Dans le cadre des Rencontres fertiles, autour de l’agriculture en ville, organisées ce samedi à la médiathèque de Choisy, de nombreux jardiniers profitaient de la présence d’un laboratoire mobile de l’Institut national de recherche pour l’agriculture, l’alimentation et l’environnement (INRAE), l’ancienne INRA, et de Philippe Branchu, du Centre d’Études et Expérience en Risques, Environnement, Mobilité et Urbanisme (Cerema), pour faire analyser des échantillons de terres, venus notamment des cinq jardins partagés de la commune mais aussi de particuliers.
« Les sols urbains ont été maltraités comme ici où il y a eu de l’industrie primaire et des hydrocarbures qui ont pollué le sol », constate Alban Crommer, l’un des pivots de l’organisation. Au bout d’une minute passée sous le spectromètre, Philippe Branchu connaît précisément la teneur en différents métaux comme le plomb, le cuivre, le zinc, le mercure aussi l’arsenic… que contient l’échantillon. Et là, certains visages blêmissent à l’écoute du résultat.

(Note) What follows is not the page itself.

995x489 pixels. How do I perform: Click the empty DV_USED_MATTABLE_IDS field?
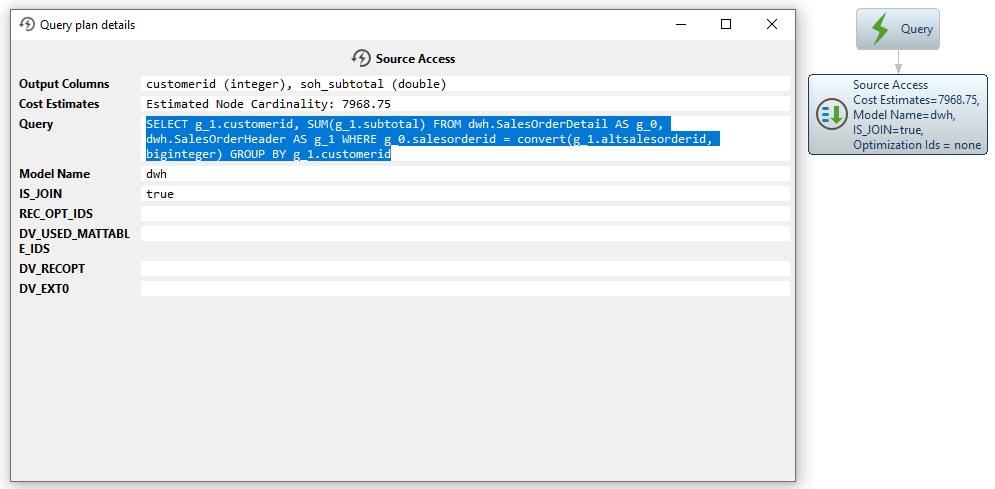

« On voit clairement que votre sol n’est pas naturel. Vous êtes à plus du double sur la teneur en plomb, soit 152 mg/kg, alors que la limite pour les terres cultivables est fixée à un peu moins de 54 », détaille le scientifique. Sandra Noury, la présidente du jardin partagé Le temps des cerises qui contient 40 parcelles de 8 m2, ne semble pas surprise. « On s’y attendait. D’ailleurs, on ne cultive pas cette partie », explique-t-elle d’emblée. Pourtant, le résultat est sensiblement le même sur la parcelle cultivée par Christine, dans le même jardin.
« Dans ces cas-là, il faut éviter de planter des salades et miser sur des fruits comme les tomates. Il faut oublier les plantes aromatiques qui vivent plusieurs années et absorbent les toxiques sur le long terme, explique Philippe Branchu, avant d’ajouter, plus fermement : Il faut limiter l’accès aux petits enfants qui jouent, mettent la main à la bouche, notamment si c’est très régulier. »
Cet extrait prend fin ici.